Can there be any news here from China where y'all don't end up on the China is bad, we are good topic?
I feel like this was different before Trump? Did he make all of you come out of the closet?
Shallow nationalistic comments are indeed the opposite of what we want here, but please don't start a flamewar about it yourself—that just makes everything worse.
> any news here from China where y'all don't end up on the China is bad
Just to say: this is real bad. Very hazardous to their own people both long and short term. There are historical reasons why they do it, but they could do things differently if they would want to. The underlying reason is that the system does not value the life of the people living in that area.
> we are good
The US has many systemic problems. But in this particular regard they are absolutely the good ones. The US exhibits a lot of systematic disregard toward the health of its population and select subsects of it. This particular kind of careless disregard would not be acceptable in the US.
All in all, you might be right about your point. But this is the worst example to bring it up under.
So with all the changes that China has undergone in the last 30 years, the development in all sectors.
The effort they have put in to reduce pollution in their cities. Research in health fields
Where do you get the idea that they don't want to do better?
It sounds like you are talking about generalities. I am talking about a very particular issue: they launch rockets and stages of the rocket by design fall back on populated areas.
These are not accidents. Sometimes in the US, or elsewere, an airplane falls on your house. This is not that case. The rocket in these videos didn’t “go wrong”. (Altough sometimes they do go wrong and then they cause even more devasation.)
Some engineer in some non-descript office did a briefing. It went something like this “We will launch the rocket at X. The first stage will land somewhere in the indicated area on the map. It will contain Y kg nitrogen tetroxide, and Z kg hydrazine. Ok?” And their bosses said: “ok”. That is the problem.
> The effort they have put in to reduce pollution in their cities.
I know nothing about that and therefore i will not comment on it. I know about rockets, that is why i commented on that. But do post when you have sources so we can all learn.
Because it is inherent in the technology. Lower stages of a multi stage rocket separate and fall off as they run out of fuel. Where they fall is the question of where the launch site is and in which direction the rocket is launched.
> We recently saw a lot of train derailings in the states
A derailing is not the right analogy. That is an anomaly. Something which is not supposed to happen, and people are acting to prevent it. If you want a rail analogy this is like a train crossing a bridge between station A and B. It will keep happening because it is designed to happen.
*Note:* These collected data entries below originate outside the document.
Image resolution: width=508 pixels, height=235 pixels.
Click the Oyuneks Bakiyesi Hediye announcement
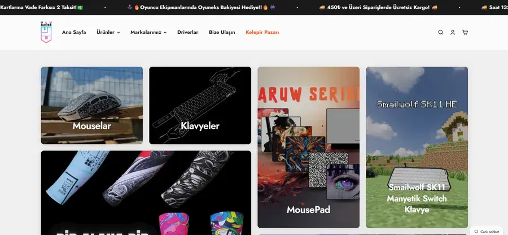tap(201, 7)
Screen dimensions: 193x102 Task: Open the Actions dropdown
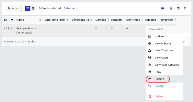tap(13, 8)
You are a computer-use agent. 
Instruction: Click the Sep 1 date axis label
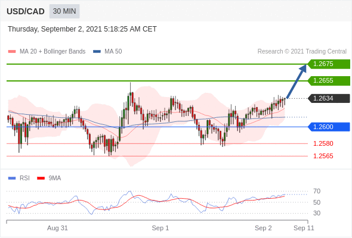[160, 228]
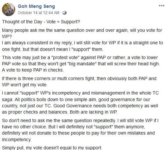This screenshot has height=150, width=165.
Task: Click the 'definitely will not donate' line
Action: (x=78, y=133)
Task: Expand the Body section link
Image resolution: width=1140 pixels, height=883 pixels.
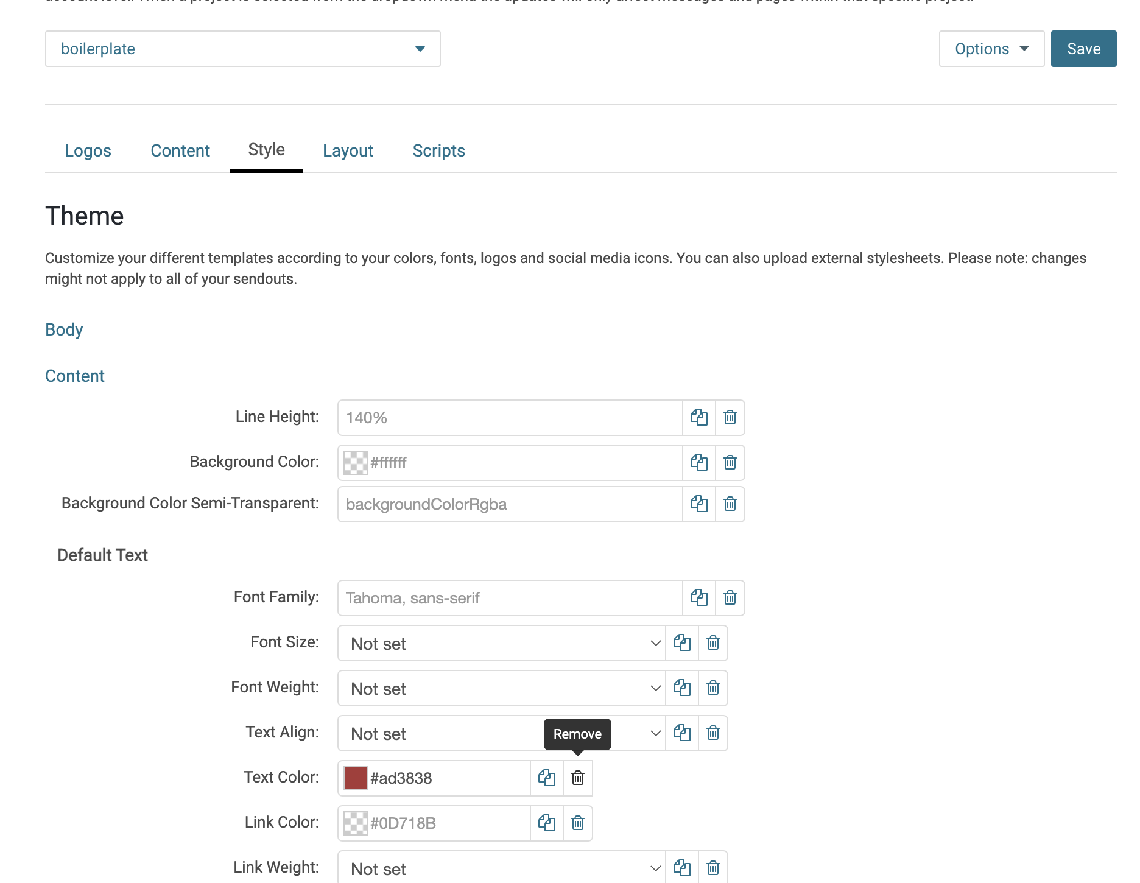Action: pos(64,329)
It is inherent in the design.
Being concerned is not a problem. It's the trying to make it look like China is that brutal stone age country that doesn't give a damn about the lives of their people, in total disregard of facts.
Have you considered that may they try but fail to land them far away from the population.
I'm all for looking beyond political things Beijing does and looking at China the massive country and people itself, that alone breaks the minds of most of colleagues, but this was a very irresponsible to do
FR, people only think this is bad because it's China. When NASA or SpaceX drops NO3/UDMH filled rocket boosters all over villages in Florida and Texas, you literally never hear about it.
I think you just became more sensitive to it. Sorry, we'll only post good news about China and hide awful stories like this from now on. You're right, China's image needs protecting.